Exercise description:
What appears from the first line of the records below through the line containing "11- 2978-5226 / 11- 2950-2448 (478, 2001)" must be reproduced verbatim.
Start of Task material
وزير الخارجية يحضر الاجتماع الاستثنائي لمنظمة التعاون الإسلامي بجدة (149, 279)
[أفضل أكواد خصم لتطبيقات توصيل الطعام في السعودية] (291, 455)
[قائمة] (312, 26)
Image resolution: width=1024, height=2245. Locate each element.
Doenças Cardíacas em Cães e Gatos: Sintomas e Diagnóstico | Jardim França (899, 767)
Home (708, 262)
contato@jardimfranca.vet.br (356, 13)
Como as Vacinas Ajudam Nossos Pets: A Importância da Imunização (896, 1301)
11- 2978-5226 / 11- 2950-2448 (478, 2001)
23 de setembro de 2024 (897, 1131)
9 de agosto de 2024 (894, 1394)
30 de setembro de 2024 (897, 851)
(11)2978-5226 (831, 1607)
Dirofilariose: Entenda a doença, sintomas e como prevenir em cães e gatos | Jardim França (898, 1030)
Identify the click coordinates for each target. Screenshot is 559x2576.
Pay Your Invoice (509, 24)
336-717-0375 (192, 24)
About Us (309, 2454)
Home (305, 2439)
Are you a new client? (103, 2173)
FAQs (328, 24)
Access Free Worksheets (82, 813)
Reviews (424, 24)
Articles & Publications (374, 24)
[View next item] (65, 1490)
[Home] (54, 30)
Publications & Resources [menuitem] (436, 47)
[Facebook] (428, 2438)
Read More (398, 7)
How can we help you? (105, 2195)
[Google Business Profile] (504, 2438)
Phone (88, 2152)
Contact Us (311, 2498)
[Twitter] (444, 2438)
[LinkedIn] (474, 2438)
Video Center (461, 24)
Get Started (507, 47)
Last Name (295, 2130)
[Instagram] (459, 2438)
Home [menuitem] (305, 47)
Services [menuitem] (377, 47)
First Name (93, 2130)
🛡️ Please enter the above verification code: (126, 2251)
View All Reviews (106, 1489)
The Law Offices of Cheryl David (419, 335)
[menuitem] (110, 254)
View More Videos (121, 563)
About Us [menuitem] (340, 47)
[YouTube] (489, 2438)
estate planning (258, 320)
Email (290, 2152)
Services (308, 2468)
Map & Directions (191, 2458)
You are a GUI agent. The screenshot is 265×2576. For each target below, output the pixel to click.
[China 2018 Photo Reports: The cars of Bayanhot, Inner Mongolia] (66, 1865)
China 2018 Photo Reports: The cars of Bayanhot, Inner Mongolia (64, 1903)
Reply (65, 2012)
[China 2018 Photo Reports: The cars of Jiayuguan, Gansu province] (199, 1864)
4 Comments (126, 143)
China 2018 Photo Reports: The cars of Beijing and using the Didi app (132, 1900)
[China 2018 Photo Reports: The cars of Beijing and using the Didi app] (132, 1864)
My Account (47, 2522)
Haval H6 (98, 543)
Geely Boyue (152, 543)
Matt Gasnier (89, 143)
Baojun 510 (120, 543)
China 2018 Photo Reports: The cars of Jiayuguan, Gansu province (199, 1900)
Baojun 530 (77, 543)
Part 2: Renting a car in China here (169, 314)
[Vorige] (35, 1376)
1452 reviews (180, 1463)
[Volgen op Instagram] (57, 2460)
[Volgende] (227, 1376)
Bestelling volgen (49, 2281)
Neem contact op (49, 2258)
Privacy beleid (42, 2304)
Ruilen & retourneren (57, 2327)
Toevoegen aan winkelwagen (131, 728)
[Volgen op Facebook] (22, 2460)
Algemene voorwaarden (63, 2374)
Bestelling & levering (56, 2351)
End of Task material
Solution:
وزير الخارجية يحضر الاجتماع الاستثنائي لمنظمة التعاون الإسلامي بجدة (149, 279)
[أفضل أكواد خصم لتطبيقات توصيل الطعام في السعودية] (291, 455)
[قائمة] (312, 26)
Image resolution: width=1024, height=2245. Locate each element.
Doenças Cardíacas em Cães e Gatos: Sintomas e Diagnóstico | Jardim França (899, 767)
Home (708, 262)
contato@jardimfranca.vet.br (356, 13)
Como as Vacinas Ajudam Nossos Pets: A Importância da Imunização (896, 1301)
11- 2978-5226 / 11- 2950-2448 (478, 2001)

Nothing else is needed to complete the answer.